How to complete this task —
In the entries below, count every line containing "checkbox". Return the number and nothing else.
━━━━━ Data supplied
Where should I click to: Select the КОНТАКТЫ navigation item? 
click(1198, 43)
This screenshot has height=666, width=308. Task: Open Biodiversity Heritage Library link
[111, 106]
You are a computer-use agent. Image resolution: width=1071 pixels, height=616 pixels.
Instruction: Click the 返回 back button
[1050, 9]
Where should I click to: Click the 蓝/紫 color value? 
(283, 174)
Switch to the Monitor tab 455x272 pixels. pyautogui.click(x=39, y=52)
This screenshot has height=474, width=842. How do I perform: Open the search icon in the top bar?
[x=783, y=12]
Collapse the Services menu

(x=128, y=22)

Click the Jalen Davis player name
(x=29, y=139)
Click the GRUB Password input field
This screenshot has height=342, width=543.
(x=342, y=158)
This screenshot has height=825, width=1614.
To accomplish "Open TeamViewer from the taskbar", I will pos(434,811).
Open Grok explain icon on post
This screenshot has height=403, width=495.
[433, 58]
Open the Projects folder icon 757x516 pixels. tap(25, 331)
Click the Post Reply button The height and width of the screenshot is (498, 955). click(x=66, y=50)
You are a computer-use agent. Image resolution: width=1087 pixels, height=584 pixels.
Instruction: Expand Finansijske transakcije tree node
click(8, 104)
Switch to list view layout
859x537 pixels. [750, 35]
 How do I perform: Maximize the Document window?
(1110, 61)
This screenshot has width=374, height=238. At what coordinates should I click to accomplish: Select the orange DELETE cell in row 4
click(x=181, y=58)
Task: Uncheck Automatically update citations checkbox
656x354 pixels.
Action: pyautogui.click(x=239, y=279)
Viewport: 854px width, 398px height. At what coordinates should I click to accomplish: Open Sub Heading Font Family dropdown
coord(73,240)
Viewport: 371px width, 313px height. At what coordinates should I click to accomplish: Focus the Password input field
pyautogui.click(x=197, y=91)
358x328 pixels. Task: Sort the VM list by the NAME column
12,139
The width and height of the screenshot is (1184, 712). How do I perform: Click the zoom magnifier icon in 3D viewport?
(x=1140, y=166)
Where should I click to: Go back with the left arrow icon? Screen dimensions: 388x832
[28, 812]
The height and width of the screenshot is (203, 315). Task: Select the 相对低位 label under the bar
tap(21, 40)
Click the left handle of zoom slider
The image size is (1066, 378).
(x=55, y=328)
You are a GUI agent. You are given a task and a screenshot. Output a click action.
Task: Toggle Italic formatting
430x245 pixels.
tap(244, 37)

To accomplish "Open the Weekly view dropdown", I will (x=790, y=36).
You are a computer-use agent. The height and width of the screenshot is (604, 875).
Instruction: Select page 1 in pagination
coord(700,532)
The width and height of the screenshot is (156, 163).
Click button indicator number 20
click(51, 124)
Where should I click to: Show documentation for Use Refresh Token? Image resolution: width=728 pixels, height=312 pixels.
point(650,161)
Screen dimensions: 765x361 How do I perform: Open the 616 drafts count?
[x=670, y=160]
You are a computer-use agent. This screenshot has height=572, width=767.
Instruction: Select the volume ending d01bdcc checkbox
━━━━━━━━━━
Solution to this exercise —
2